Zu Frage 1: Die Baurechtsverträge des Kantons wie jener zum Areal Sennhof entsprechen schweizweit üblichen Standards. Eine vergünstigte Abgabe von Bauland ist dem Kanton aufgrund der finanzrechtlichen Vorgaben nicht erlaubt. Durch die Abgabe von Grundstücken unter dem Marktwert vermindert sich das Finanzvermögen des Kantons, was finanzrechtlich einer Ausgabe gleichkommt und immer einer gesetzlichen Grundlage bedarf. Eine solche fehlt in der kantonalen Gesetzesordnung. Die vom Kanton verwendeten Baurechtsverträge sind deshalb auch nicht auf die spezifischen Eigenheiten von preisgünstigen Genossenschaftswohnungen ausgerichtet.

Zu Frage 2: Die Anforderungen zum Erhalt eines zinsgünstigen "Fonds de Roulement"-Darlehens für die Bereitstellung von preisgünstigen Wohnungen ergeben sich aus der Wohnraumförderungsgesetzgebung des Bundes und sind sehr strikt. Im Ergebnis sind diese Vorgaben nicht kompatibel mit den marktüblichen Standards von Baurechtsvergaben. Die im Rahmen eines Investorenwettbewerbs bekanntzugebenden Konditionen des Baurechtsvertrags müssten von Anbeginn konsequent auf gemeinnützigen Wohnungsbau ausgerichtet sein, damit die "Fonds de Roulement"-Auflagen erfüllt werden können.

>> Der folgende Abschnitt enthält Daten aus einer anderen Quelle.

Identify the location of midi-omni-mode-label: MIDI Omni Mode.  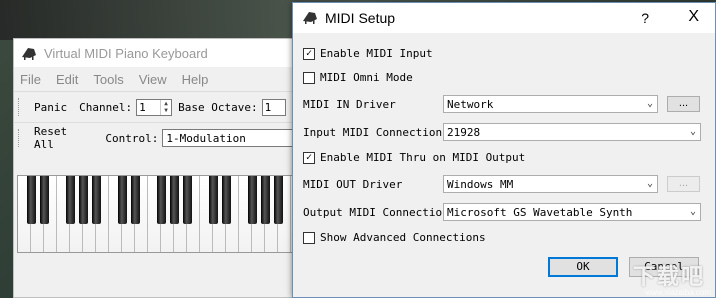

Zu Frage 3: Um in den Genuss eines "Fonds de Roulement"-Darlehens zu kommen, müssten die Baurechtsverträge in mehreren Punkten von üblichen Vorgaben der freien Marktwirtschaft abweichen. Baurechte an gemeinnützige Wohnbauträger zeichnen sich in der Regel durch die Festlegung eines tieferen Baurechtszinses sowie durch Nutzungseinschränkungen (z.B. Kostenmiete, Mindestbelegung oder Auflagen an die Mieterschaft bezüglich Einkommens- und Vermögensgrenzen) und Zusatzvereinbarungen (z.B. altersgerechtes Bauen, Erstellung von Flächen zur öffentlichen Nutzung wie Kindergärten oder Quartierzentren oder Kunst am Bau) aus. Diese Anforderungen des "Fonds de Roulement" lassen sich mit den geltenden Grundsätzen des Finanzhaushaltsrechts nicht in Einklang bringen.

Zu Frage 4: Der Kanton betreibt heute, wenn auch in bescheidenem und geografisch klar abgegrenztem Rahmen, Wohnbauförderung. Diese konzentriert sich aufgrund des vom Grossen Rat 2006 beschlossenen Ausstiegs aus dem sozialen Wohnungsbau auf die Verbesserung der Wohnverhältnisse im Berggebiet (vgl. Grossratsprotokoll vom 12. Juni 2003, S. 13). Gestützt auf die kantonale Gesetzgebung über den sozialen Wohnungsbau und die Verbesserung der Wohnverhältnisse im Berggebiet (BR 950.250) werden jährlich Investitionsbeiträge von insgesamt rund 1,3 Mio. Franken ausgerichtet. Unterstützt werden die in bescheidenen finanziellen Verhältnissen lebende bäuerliche wie auch nichtbäuerliche Bevölkerung aller Talschaften des Kantons in den Hügel- und Bergzonen gemäss landwirtschaftlicher Zoneneinteilung.

Die Wohnbauförderung mittels vergünstigter Baulandabgabe (z.B. an ansässige Familien) wird heute je nach Erfordernis von einzelnen Gemeinden zur Steuerung des lokalen Wohnraumangebots als eine von mehreren raumplanerischen Massnahmen vorgenommen. Die bestehende Aufgabenteilung zwischen dem Kanton und den Gemeinden hat sich bewährt.

Sofern die kantonale Gesetzgebung gemäss der Antwort zur Frage 4 erweitert werden soll, wäre entweder eine Grundlage in bestehenden Gesetzen einzufügen oder ein neues Gesetz zu erlassen. Das Finanzhaushaltsgesetz sollte für sektoralpolitische Aufgaben aus Gründen der Gesetzessystematik demgegenüber nicht genutzt werden.